Several mechanisms have been proposed to explain the positive relationship between valsartan/sacubitril combination and hypertension and particularly resistant hypertension that represents a real clinical challenge for everyday practice. Neprilysin inhibition dependent on biologically active natriuretic peptides (ANP), and their binding with particulate guanylate cyclase (GC)/cyclic guanylate monophosphate (cGMP)-coupled receptors, that induce vasodilation, decrease in vascular stiffness, reduction in oxidative stress, diuresis, natriuresis, balance of the renin–angiotensin–aldosterone system (RAAS), the sympathetic nervous system (SNS) and endothelin and vasopressin [8]. The combination of valsartan and neprilysin also reduces the free radicals, level of tumor necrosis factor alpha and proinflammatory cytokines that are responsible for RAAS/SNS overactivation, fibrosis, vascular and microvascular dysfunction and LV diastolic dysfunction.

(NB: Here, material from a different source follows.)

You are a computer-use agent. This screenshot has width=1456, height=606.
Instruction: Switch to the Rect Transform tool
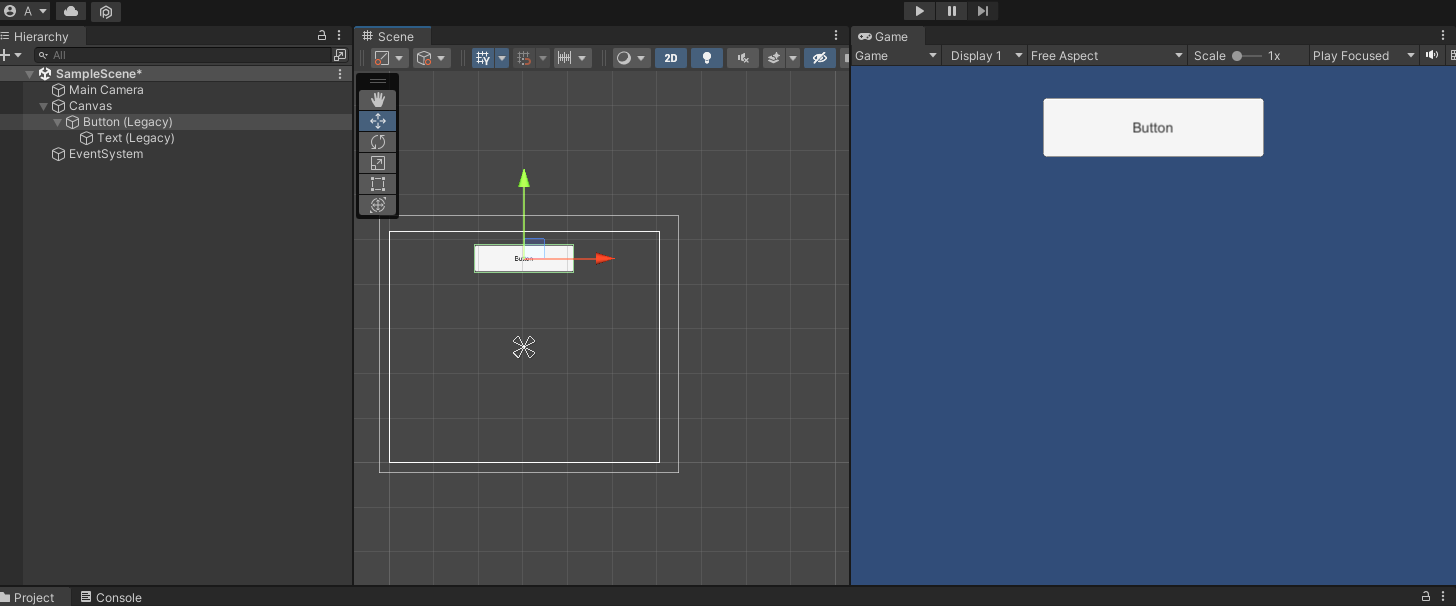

From clinical perspective ARNI is very useful in patients with resistant hypertension and HFpEF because of increased cardiovascular mortality in these patients despite lower median pro-BNP values in comparison to HFpEF patient without resistant hypertension, which is quite unexpected finding considering the fact that the main paradigm in HF claims that higher pro-BNP has been always related with worse outcome [5]. The recent results are challenging this theory and raising the question about the importance of comorbidities, and resistant hypertension at the first place, on cardiovascular outcome in HFpEF. It seems that new data provided new piece of the puzzle that we were not even aware of and might be very important for the whole picture of complex entity such as HFpEF. The fact that the proportion of responders was higher in patients with MRA-resistant hypertension reveals complementary mechanisms of action between MRA and ARNI, which could be essential for treatment of patients with resistant hypertension with or without HFpEF. Considering the fact that other frequent comorbidities in HFpEF, such as diabetes, obesity, renal dysfunction or amyloidosis were not separately investigated, it is possible that ARNI does not have such important influence as in HFpEF patients with resistant hypertension.

In conclusion, valsartan/neprilysin has not been approved for treatment of resistant hypertension yet, and further studies and post hoc analysis are warrantied. However, existing data are encouraging as they show that we finally have a new drug that can help us in the treatment of resistant hypertension.